Re: MCP251xFD runs interrupt handler twice per message.

[Date Prev][Date Next][Thread Prev][Thread Next][Date Index][Thread Index]

 



On 14.01.2022 11:05:51, Markus Mirevik wrote:
> I have performance problems with mcp2518fd. I have custom board based
> of beagleboard black. (Sitara am335x) using two mcp2518fd. The can
> communication uses a lot of CPU. irq/64-spi1.1 uses around ~20% at
> 1000 can messages/s.
> 
> I have several questions but I'll start with the most confusing. I
> have found that every can messages fires two interrupts on my board.

Do you mean every RX'ed CAN frame?
Which interrupts does increase twice?

> I have tested this in several ways. If I send one normal can message
> the counter in /proc/interrupts is increased twice. I have also put
> some printouts in mcp251xfd-core.c that confirms that mcp251xfd_irq()
> is run twice and the second time intf_pending is 0.

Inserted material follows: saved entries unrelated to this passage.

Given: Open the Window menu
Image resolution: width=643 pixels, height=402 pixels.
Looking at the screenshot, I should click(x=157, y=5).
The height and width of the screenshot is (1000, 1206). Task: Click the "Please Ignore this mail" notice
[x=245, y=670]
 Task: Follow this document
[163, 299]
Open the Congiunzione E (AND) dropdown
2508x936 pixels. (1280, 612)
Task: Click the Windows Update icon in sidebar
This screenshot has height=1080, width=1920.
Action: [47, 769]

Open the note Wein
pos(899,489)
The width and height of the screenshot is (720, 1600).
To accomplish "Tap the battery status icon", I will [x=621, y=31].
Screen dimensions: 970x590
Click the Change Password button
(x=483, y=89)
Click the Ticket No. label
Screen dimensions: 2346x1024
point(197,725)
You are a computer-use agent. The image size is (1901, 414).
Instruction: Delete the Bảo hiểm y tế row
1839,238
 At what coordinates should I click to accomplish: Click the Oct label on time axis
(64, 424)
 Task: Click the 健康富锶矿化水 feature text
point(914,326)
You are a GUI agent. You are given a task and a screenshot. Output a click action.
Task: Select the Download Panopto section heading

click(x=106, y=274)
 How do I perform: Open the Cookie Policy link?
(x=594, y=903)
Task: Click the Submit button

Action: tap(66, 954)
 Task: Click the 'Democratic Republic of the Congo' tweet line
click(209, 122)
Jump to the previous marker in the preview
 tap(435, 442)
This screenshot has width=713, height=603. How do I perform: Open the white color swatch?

You mean mcp251xfd_irq() is started twice?

The big loop
(https://elixir.bootlin.com/linux/v5.16/source/drivers/net/can/spi/mcp251xfd/mcp251xfd-core.c#L2182)
in mcp251xfd_irq() is run twice, and the IRQ handler is left only if
there are no pending IRQs.

The main IRQ handler loop (omitting the rx-int) is straight forward, and
not optimized:
- read pending IRQs [*]
- exit if there are no pending IRQs
- handle pending IRQs
  for RX:
  - read RX-FIFO level [*]
  - read RX'ed CAN frames [*]
  - mark RX'ed CAN frames as read [*]
- loop

All actions marked with a [*] require a SPI transfer, which results in 5
SPI transfers (read pending IRQs is done twice) per RX'ed CAN frame.
(Assuming there is only 1 RX'ed frame pending and no pending IRQs after
 the first loop.)

I have some ideas how to optimize this:
- do a single SPI transfer instead of several small ones:
  e.g. pending IRQs + RX-FIFO level, or read RX'ed frames + mark as read
- opportunistically assume RX'ed frame on interrupt and get rid of 1st
  read pending IRQs
- assume TX done IRQ, if CAN frames have been TX'ed but not marked as
  sent hardware
- coalesce RX IRQs
- coalesce TX done IRQs
- combine several TX frames into single SPI transfer

> And for testing purposes I changed the interrupt config to trigger on
> falling edge instead of level and with this configured there is only
> one interrupt fired. But I guess this will risk locking the interrupt
> line low if an edge isn't detected.

ACK - Please don't use edge triggered IRQs, sooner or later the driver
will miss an IRQ resulting in a handing driver. Always use level
triggered with the mcp251xfd.

> I have tried both with rx-int active and inactive. My scope shows
> really nice signals and that rx-int and int is deactivated
> simultaneous on incoming frames.

rx-int is an optimization to skip the first get IRQ pending transfer, as
it indicates RX'ed CAN frames.

> I'm testing by sending messages from my computer through a can dongle.
> 
> The board is currently running Linux 5.10.79-yocto-tiny #1 SMP Tue Nov
> 16 03:57:43 UTC 2021 armv7l armv7l armv7l GNU/Linux

Newer kernels include some optimizations....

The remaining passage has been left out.